## Goal
Please rewrite the entries from the line with "Click the Insert" up to and including the line with "Looking at the", swapping "Cakes" for "Pastries" and leaving everything else untouched.

[Interface element entries]
#####

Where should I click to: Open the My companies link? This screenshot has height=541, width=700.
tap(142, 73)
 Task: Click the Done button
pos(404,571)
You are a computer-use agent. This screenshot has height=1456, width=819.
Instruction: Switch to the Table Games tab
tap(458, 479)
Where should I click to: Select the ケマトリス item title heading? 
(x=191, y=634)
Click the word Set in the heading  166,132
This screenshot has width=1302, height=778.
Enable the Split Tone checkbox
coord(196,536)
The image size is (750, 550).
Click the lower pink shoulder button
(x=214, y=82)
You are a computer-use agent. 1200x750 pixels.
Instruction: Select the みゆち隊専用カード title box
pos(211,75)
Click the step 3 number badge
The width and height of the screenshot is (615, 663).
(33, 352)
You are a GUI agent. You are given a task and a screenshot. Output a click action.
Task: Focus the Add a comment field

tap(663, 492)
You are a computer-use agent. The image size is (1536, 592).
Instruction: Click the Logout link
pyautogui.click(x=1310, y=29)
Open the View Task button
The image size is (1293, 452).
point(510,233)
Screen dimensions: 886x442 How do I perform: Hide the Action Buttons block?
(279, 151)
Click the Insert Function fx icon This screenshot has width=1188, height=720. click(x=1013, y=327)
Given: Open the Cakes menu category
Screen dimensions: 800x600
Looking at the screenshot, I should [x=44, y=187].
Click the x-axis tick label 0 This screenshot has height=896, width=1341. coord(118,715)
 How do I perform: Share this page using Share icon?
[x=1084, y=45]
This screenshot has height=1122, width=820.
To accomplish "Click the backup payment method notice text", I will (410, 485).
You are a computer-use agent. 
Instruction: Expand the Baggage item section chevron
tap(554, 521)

#####

## Solution to the exercise
Click the Insert Function fx icon This screenshot has width=1188, height=720. click(x=1013, y=327)
Given: Open the Pastries menu category
Screen dimensions: 800x600
Looking at the screenshot, I should [x=44, y=187].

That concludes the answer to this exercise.